E' vero che in alcune persone può provocare aumento della frequenza del battito cardiaco e per questo lo si sconsiglia a chi soffre di malattie cardiache, ma bisogna anche sapere che nessuna malattia cardiaca è risultata connessa al consumo di caffè.

Per quanto riguarda la pressione, l'aumento temporaneo che si verifica dopo 1 o 2 tazze, è inferiore allo sbalzo di pressione che si verifica quando ci alziamo in piedi o ci sediamo, mentre lo stress fa salire la pressione molto più in fretta del caffè.

In riferimento al colesterolo, lo studio fatto dagli scandinavi aveva una validità, infatti nel caffè ci sono realmente sostanze che possono incrementare il valore del colesterolo, ma tali sostanze spariscono se il caffè viene filtrato come si usa in Italia, mentre il discorso può essere valido per gli scandinavi, i greci, i turchi e i francesi che preparano il caffè facendolo bollire senza mai filtrarlo.

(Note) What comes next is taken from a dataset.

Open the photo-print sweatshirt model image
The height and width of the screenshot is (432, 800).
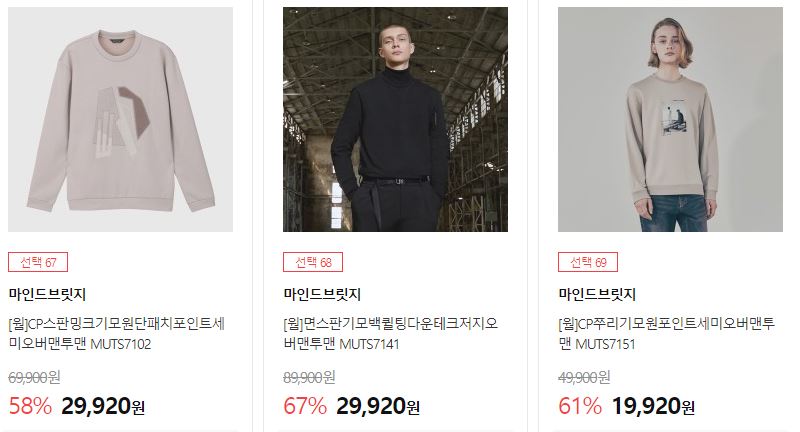coord(670,119)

Se la bevanda ha un inconveniente è quello di contenere la caffeina che può dare dipendenza fisica ai grandi consumatori che spesso accusano cefalea, dolori muscolari, affaticamento dopo circa 18 ore che non devono una goccia di caffè.

La caffeina però può avere anche dei pregi, alcuni studi dimostrano che è in grado di migliorare la memoria a lungo termine probabilmente perché mantiene il cervello pronto e reattivo anche se i reali meccanismi sono ancora sconosciuti, altri affermano che il caffè è ottimo per stimolare l'intestino e preparatori atletici affermano che la caffeina aumenta la resistenza, ritardando il senso di affaticamento questo lo si può raggiungere bevendo 3-4 tazzine un'ora prima di una prova che richieda uno sforzo prolungato nel tempo, permettendo ad un atleta di correre o pedalare fino a 20 minuti più a lungo.

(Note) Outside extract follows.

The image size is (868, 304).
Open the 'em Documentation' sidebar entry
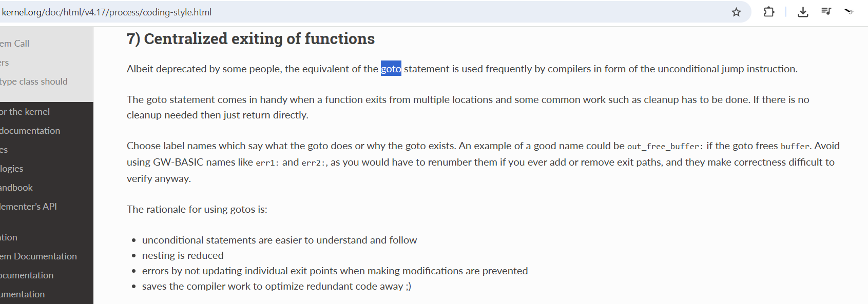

Naturalmente chi ne fa già largamente uso, per ottenere tali effetti dovrebbe astenersene dall'uso per 4-5 giorni precedenti alla prestazione sportiva in questo modo permetterà all'organismo di desensibilizzarsi alla caffeina e ricavarne poi un reale beneficio.

Alcuni consigli per preparare un buon caffè:

Scegliere una qualità pregiata di caffè: l'arabica è la qualità migliore mentre la robusta è quella più economica e meno pregiata.

Scegliere un caffè con una buona tostatura: esalta l'aroma del caffè e quanto più a lungo vengono tostati, tanto più i chicchi diventano scuri e l'aroma del caffè ricco.

Se si compra sfuso, acquistare solo la quantità che si consuma in 1 o 2 settimane; conservare i chicchi in un contenitore sottovuoto di vetro o di ceramica piuttosto che nella busta della torrefazione o in un vaso di metallo che ne altera il gusto.

Comperare il caffè in chicchi interi e macinare solo quello che si consuma subito poiché il caffè assorbe gli odori dell'ambiente circostante.

Per evitare che il caffè abbia un odore stantio, meglio conservare i chicchi in frigo ma non in freezer.

Se si usa la moka, macinare i chicchi finemente ma non polverizzarli, mentre per l'espresso la macina deve essere la più fine possibile.